**Input records:**
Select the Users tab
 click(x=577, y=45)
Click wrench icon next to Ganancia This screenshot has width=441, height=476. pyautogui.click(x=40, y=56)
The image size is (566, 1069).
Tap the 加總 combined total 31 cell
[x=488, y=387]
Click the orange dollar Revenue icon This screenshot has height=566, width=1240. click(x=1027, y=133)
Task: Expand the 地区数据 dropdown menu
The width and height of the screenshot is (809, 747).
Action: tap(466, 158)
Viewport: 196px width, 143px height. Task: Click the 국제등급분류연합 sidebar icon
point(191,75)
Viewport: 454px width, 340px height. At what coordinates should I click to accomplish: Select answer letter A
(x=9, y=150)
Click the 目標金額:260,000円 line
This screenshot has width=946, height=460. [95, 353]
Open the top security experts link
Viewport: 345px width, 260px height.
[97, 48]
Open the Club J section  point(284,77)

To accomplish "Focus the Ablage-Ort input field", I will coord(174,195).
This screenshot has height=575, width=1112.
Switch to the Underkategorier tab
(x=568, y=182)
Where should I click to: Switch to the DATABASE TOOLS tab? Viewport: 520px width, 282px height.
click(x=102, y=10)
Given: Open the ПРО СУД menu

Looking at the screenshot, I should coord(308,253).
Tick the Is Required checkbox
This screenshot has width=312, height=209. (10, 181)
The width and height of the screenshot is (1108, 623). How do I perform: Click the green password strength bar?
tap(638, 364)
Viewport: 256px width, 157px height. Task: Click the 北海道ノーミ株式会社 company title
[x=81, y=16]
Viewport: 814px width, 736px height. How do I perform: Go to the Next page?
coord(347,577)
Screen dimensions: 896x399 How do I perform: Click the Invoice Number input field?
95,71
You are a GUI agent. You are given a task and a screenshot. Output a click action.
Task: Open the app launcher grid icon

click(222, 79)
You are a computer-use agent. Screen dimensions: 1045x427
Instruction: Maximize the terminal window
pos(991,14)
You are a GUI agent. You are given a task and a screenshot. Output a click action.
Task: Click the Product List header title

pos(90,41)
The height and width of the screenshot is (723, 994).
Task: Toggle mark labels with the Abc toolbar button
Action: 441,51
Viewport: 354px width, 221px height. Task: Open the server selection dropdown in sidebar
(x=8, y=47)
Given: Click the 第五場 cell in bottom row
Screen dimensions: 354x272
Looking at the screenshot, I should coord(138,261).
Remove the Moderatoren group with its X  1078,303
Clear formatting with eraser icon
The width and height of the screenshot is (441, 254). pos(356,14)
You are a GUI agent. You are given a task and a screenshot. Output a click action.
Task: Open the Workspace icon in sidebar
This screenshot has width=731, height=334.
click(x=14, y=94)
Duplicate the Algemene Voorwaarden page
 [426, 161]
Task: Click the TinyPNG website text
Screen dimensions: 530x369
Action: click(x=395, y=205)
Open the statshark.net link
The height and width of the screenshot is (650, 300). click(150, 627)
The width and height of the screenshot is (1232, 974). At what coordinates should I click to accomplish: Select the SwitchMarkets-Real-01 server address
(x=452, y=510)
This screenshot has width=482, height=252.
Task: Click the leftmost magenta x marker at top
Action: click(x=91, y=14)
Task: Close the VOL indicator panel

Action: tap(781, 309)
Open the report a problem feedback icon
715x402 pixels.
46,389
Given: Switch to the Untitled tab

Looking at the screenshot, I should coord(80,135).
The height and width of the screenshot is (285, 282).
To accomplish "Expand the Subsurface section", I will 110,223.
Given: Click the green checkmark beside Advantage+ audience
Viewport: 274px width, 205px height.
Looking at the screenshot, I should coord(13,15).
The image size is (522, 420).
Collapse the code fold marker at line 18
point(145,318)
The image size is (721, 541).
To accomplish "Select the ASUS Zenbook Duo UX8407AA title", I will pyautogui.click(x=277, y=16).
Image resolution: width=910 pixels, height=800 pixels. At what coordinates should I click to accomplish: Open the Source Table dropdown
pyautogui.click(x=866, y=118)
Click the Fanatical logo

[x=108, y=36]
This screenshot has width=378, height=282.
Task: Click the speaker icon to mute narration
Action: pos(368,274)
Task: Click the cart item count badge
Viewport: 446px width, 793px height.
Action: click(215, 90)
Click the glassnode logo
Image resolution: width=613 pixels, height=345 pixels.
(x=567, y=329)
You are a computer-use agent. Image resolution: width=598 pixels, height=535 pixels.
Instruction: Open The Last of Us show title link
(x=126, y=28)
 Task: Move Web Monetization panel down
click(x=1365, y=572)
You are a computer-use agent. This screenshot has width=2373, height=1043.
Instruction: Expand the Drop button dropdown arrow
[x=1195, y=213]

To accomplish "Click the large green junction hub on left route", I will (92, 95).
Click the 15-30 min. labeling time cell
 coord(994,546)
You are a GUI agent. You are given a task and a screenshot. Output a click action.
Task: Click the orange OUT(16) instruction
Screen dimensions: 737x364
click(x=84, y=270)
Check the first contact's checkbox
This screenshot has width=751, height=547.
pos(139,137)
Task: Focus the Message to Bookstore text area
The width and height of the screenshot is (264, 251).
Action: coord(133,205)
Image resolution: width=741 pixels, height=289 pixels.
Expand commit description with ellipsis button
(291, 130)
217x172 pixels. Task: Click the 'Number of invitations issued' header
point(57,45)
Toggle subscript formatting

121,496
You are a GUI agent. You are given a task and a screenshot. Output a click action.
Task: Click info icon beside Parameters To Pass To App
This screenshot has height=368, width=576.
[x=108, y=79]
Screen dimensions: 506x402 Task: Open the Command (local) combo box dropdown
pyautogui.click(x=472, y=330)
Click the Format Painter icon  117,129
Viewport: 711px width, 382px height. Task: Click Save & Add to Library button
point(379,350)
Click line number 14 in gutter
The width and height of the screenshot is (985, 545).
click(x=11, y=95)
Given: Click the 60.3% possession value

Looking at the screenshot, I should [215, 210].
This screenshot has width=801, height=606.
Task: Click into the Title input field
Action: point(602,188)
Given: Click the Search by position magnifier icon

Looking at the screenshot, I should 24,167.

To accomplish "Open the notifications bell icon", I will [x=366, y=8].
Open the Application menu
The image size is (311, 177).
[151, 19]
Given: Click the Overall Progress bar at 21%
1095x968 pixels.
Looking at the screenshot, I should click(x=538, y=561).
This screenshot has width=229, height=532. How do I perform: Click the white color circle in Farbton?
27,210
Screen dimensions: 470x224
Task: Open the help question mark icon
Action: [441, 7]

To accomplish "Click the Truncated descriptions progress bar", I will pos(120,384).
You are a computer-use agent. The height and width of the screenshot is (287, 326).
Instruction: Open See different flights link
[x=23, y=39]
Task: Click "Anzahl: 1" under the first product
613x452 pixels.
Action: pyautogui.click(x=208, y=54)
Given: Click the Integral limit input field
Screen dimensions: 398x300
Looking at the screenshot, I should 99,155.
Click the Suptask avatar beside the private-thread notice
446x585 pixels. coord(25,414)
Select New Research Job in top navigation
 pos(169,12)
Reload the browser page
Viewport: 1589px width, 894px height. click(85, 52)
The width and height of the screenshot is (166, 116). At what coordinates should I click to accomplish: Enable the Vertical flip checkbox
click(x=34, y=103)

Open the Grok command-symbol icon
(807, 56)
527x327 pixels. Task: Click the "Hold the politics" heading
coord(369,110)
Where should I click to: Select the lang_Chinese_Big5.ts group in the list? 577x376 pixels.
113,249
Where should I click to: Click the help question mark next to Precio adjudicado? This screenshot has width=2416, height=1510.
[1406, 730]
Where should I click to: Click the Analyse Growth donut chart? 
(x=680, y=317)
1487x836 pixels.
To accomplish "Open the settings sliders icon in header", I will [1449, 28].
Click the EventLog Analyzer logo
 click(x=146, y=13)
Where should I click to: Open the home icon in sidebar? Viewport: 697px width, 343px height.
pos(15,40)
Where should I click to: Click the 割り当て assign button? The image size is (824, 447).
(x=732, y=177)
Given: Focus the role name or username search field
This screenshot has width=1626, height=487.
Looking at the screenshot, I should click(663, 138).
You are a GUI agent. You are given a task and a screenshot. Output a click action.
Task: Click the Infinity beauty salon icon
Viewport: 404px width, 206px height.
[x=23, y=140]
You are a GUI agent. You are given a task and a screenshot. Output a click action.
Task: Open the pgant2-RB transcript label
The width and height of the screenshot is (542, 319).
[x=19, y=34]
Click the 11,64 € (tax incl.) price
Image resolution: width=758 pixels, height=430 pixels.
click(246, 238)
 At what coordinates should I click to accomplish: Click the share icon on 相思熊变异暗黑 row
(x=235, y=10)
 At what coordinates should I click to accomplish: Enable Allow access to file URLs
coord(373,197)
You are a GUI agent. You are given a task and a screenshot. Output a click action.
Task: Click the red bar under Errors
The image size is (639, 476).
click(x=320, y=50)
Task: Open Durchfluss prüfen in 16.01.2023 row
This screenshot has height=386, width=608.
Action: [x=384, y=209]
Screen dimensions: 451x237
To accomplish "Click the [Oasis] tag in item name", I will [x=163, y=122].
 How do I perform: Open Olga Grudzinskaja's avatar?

**Task goal:**
Everything from the line with "Click the EventLog Analyzer logo" through the last line of the material above should be echoed exactly, and nothing else.

**Response to the exercise:**
Click the EventLog Analyzer logo
 click(x=146, y=13)
Where should I click to: Open the home icon in sidebar? Viewport: 697px width, 343px height.
pos(15,40)
Where should I click to: Click the 割り当て assign button? The image size is (824, 447).
(x=732, y=177)
Given: Focus the role name or username search field
This screenshot has width=1626, height=487.
Looking at the screenshot, I should click(663, 138).
You are a GUI agent. You are given a task and a screenshot. Output a click action.
Task: Click the Infinity beauty salon icon
Viewport: 404px width, 206px height.
[x=23, y=140]
You are a GUI agent. You are given a task and a screenshot. Output a click action.
Task: Open the pgant2-RB transcript label
The width and height of the screenshot is (542, 319).
[x=19, y=34]
Click the 11,64 € (tax incl.) price
Image resolution: width=758 pixels, height=430 pixels.
click(246, 238)
 At what coordinates should I click to accomplish: Click the share icon on 相思熊变异暗黑 row
(x=235, y=10)
 At what coordinates should I click to accomplish: Enable Allow access to file URLs
coord(373,197)
You are a GUI agent. You are given a task and a screenshot. Output a click action.
Task: Click the red bar under Errors
The image size is (639, 476).
click(x=320, y=50)
Task: Open Durchfluss prüfen in 16.01.2023 row
This screenshot has height=386, width=608.
Action: [x=384, y=209]
Screen dimensions: 451x237
To accomplish "Click the [Oasis] tag in item name", I will [x=163, y=122].
 How do I perform: Open Olga Grudzinskaja's avatar?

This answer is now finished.